Work required:
Set down every entry again word for word, please, but skip the pictures.

######

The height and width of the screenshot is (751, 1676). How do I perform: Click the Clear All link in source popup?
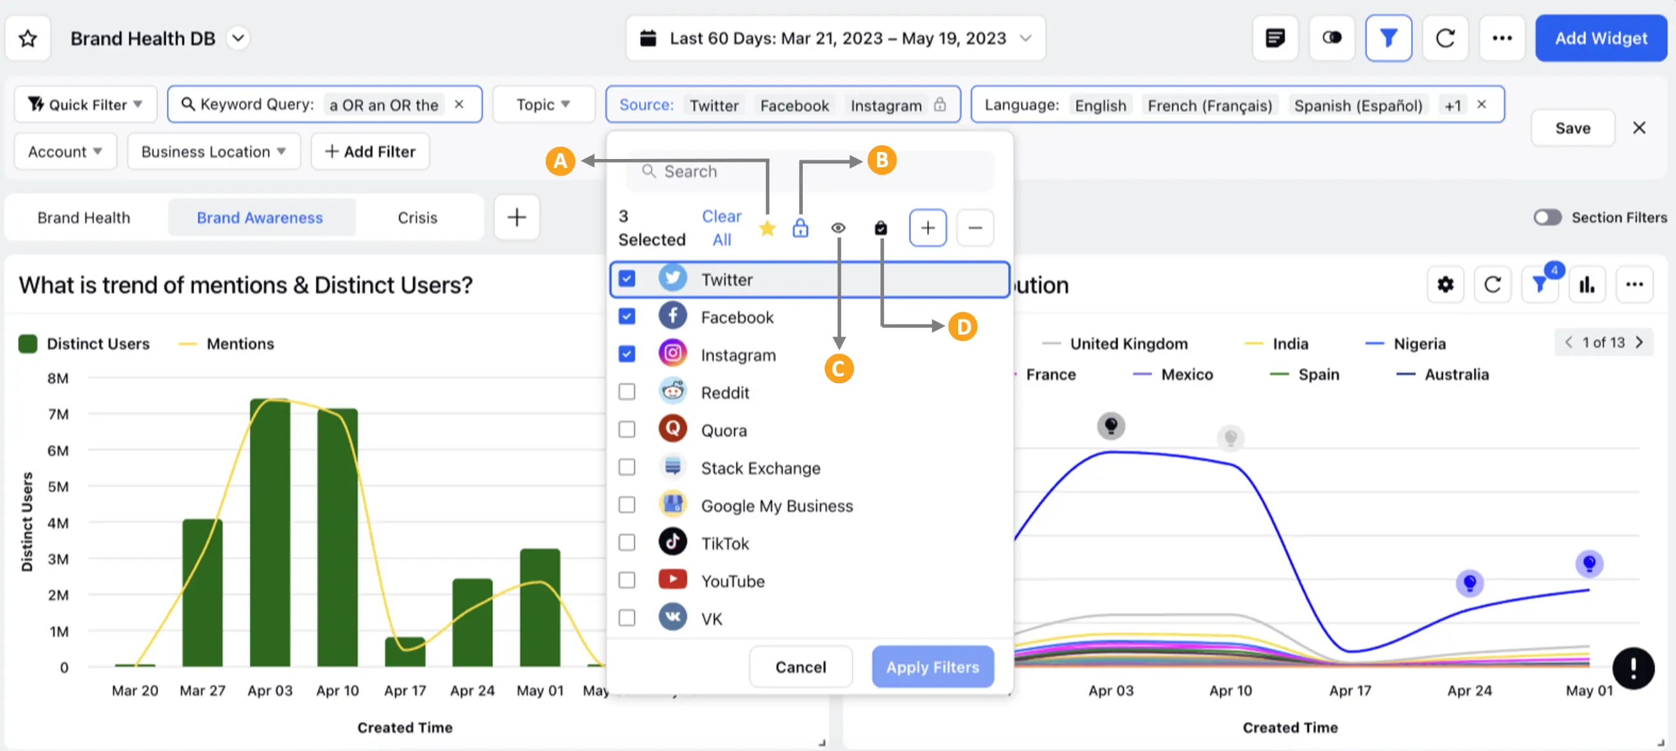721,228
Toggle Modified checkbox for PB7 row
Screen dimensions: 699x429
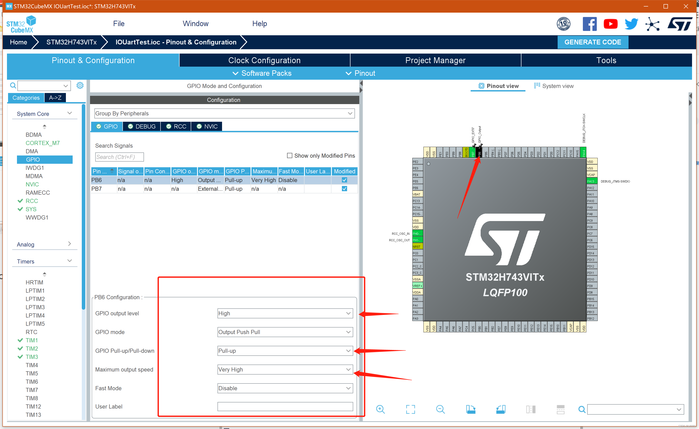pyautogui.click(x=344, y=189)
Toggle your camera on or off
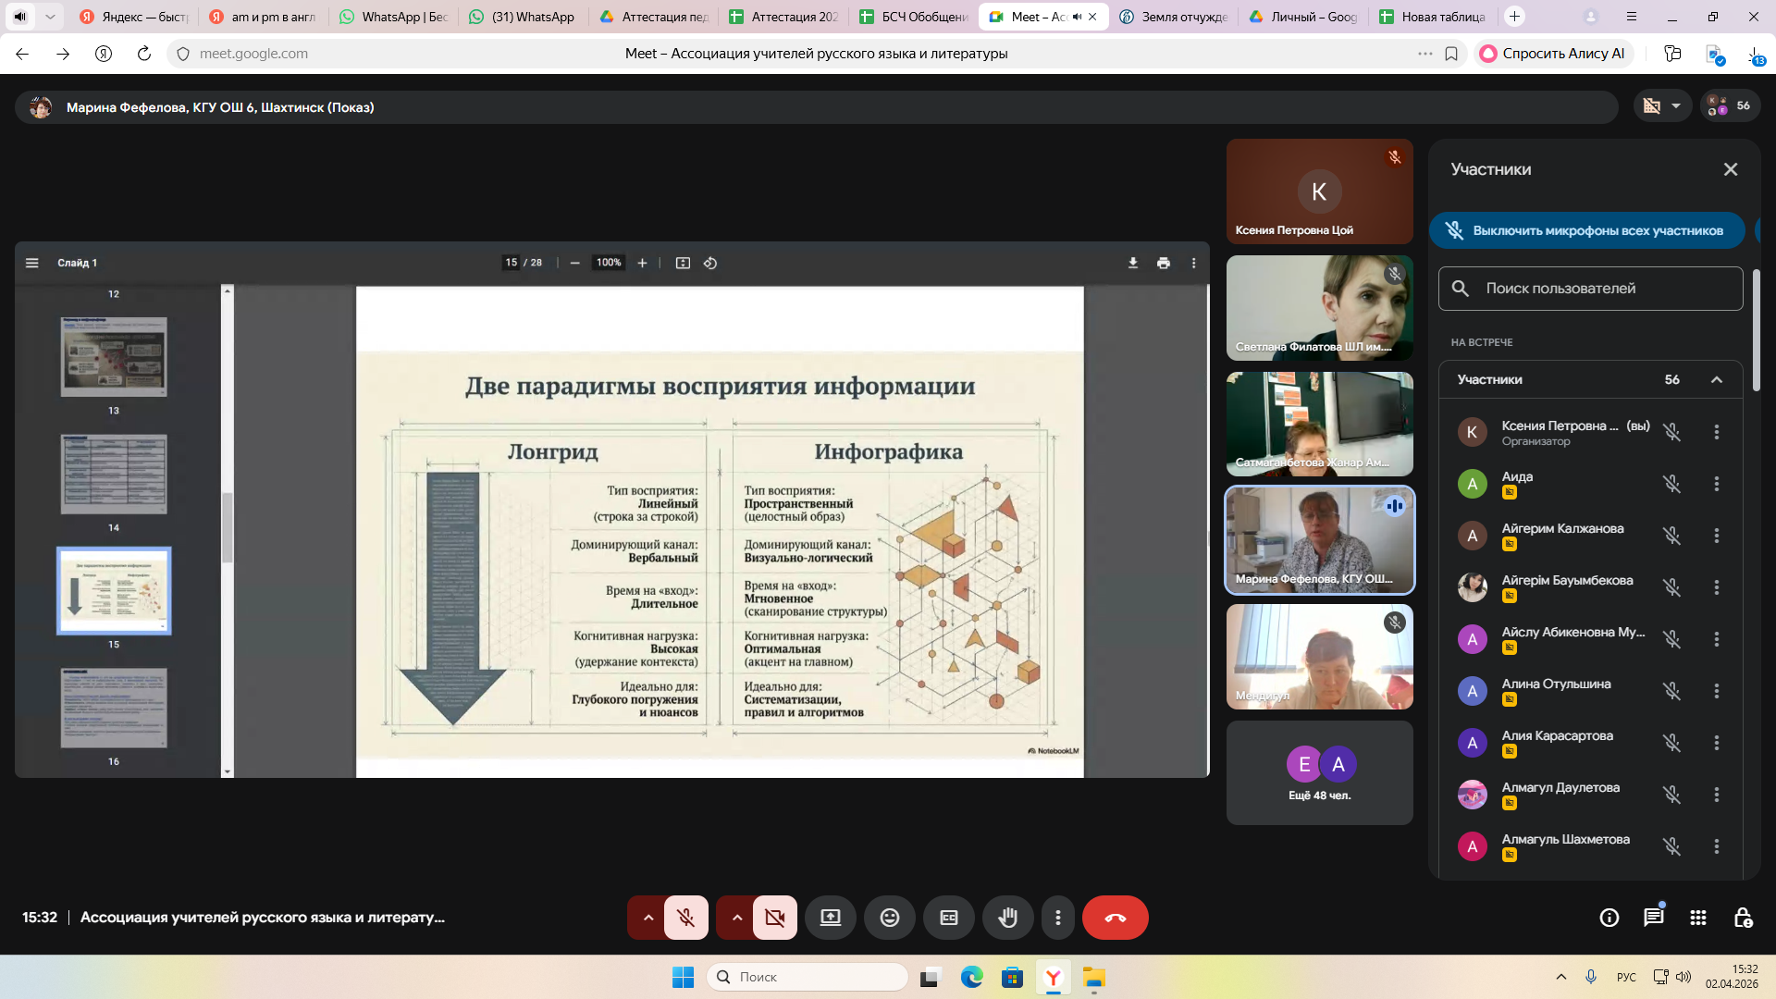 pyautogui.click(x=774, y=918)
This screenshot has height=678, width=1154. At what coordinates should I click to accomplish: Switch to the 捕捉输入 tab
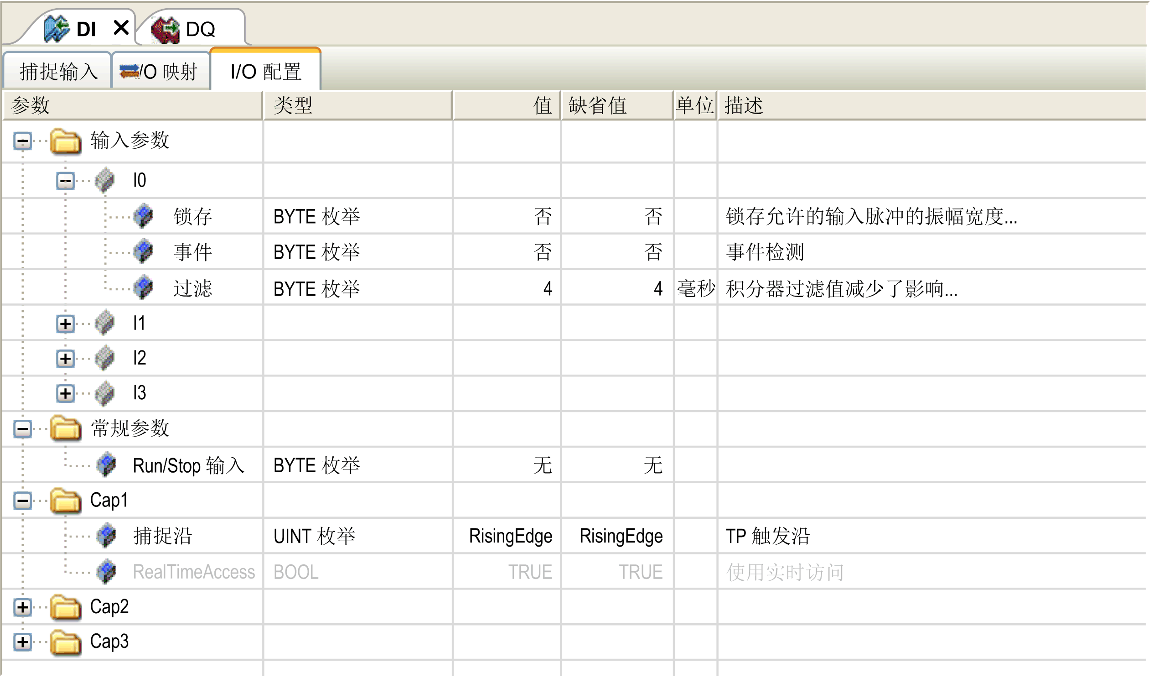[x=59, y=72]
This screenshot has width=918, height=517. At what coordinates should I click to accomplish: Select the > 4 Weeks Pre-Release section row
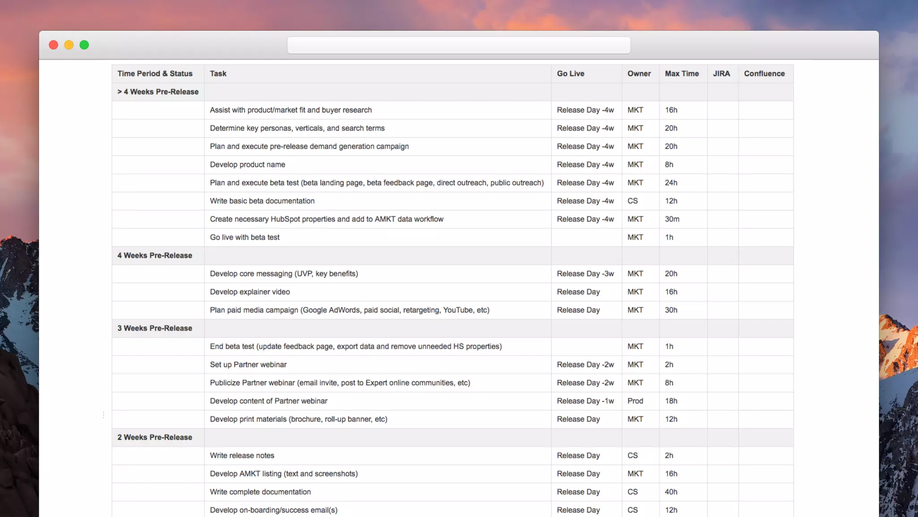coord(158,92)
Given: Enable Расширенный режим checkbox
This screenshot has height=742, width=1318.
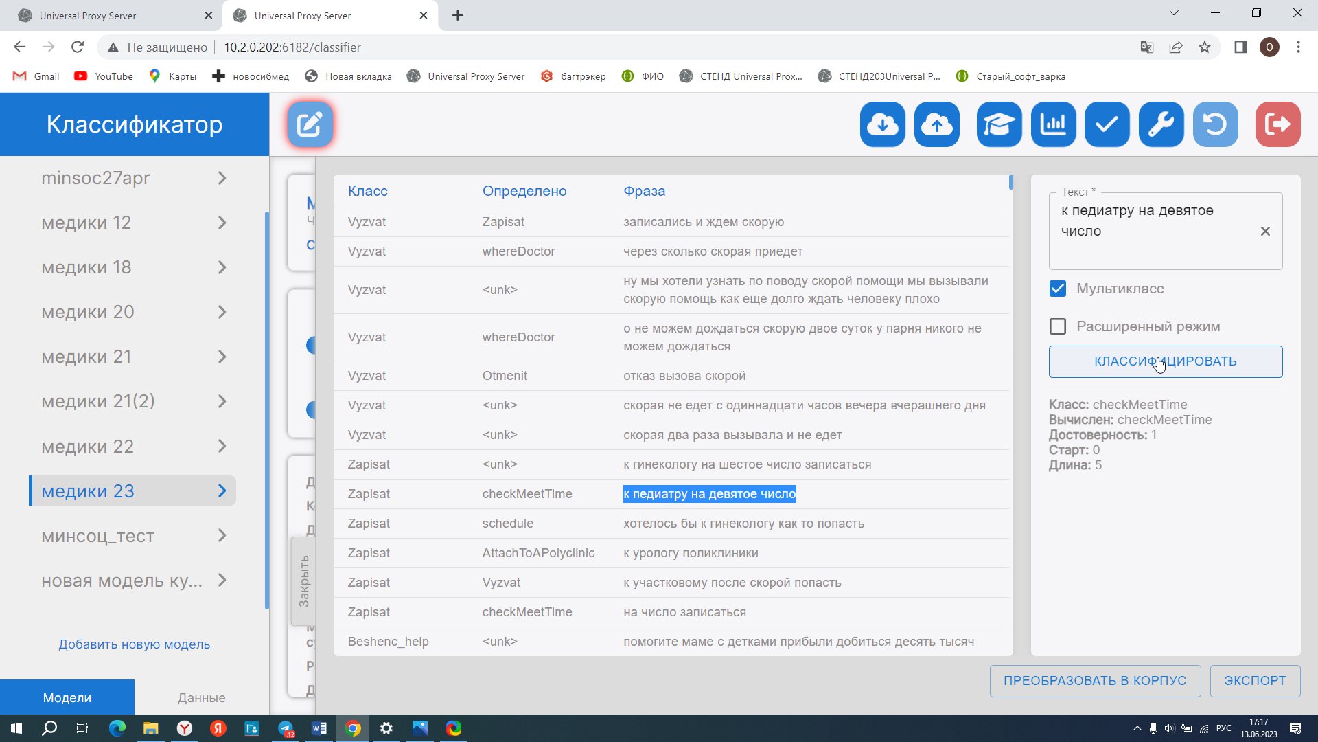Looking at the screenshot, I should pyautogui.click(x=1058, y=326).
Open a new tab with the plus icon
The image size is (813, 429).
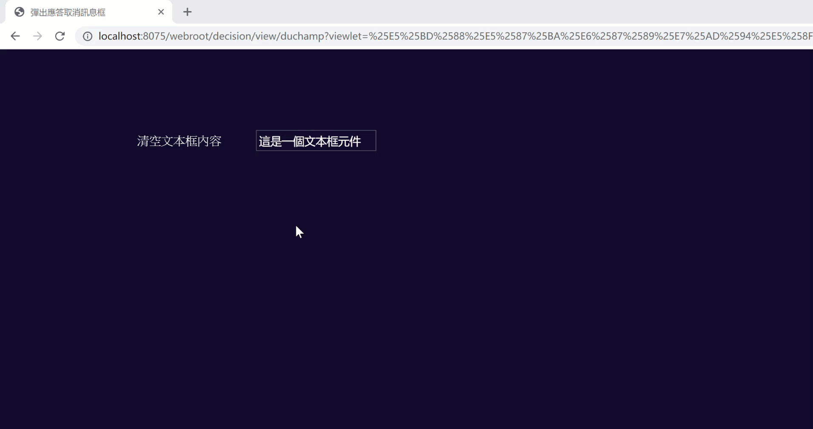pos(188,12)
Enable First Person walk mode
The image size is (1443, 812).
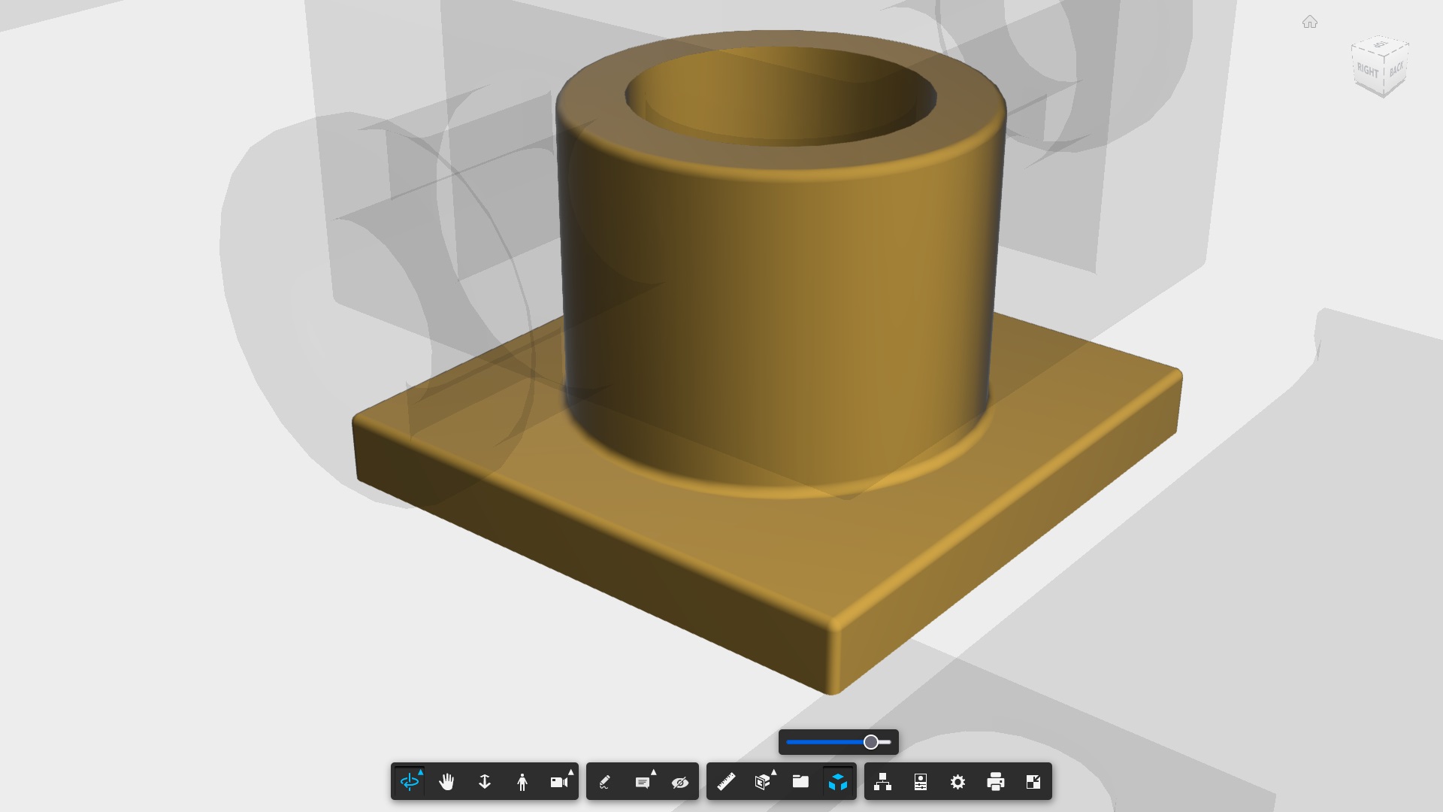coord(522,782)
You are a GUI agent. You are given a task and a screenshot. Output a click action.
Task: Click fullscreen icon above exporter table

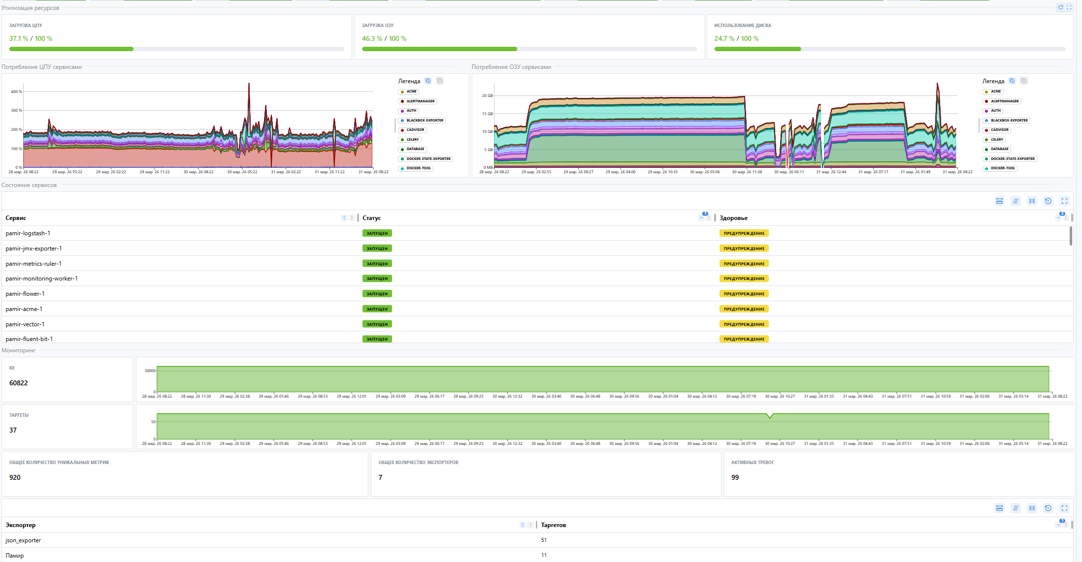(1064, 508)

######

Solution for this task:
The height and width of the screenshot is (751, 1676). How do I perform: Click the Clear All link in source popup?
721,228
Toggle Modified checkbox for PB7 row
Screen dimensions: 699x429
pyautogui.click(x=344, y=189)
Toggle your camera on or off
 pyautogui.click(x=774, y=918)
This screenshot has height=678, width=1154. At what coordinates should I click to accomplish: Switch to the 捕捉输入 tab
[x=59, y=72]
This screenshot has width=918, height=517. At what coordinates should I click to accomplish: Select the > 4 Weeks Pre-Release section row
coord(158,92)
Given: Enable Расширенный режим checkbox
This screenshot has height=742, width=1318.
Looking at the screenshot, I should pyautogui.click(x=1058, y=326).
Open a new tab with the plus icon
The image size is (813, 429).
pos(188,12)
Enable First Person walk mode
The image size is (1443, 812).
coord(522,782)
You are a GUI agent. You are given a task and a screenshot. Output a click action.
Task: Click fullscreen icon above exporter table

(1064, 508)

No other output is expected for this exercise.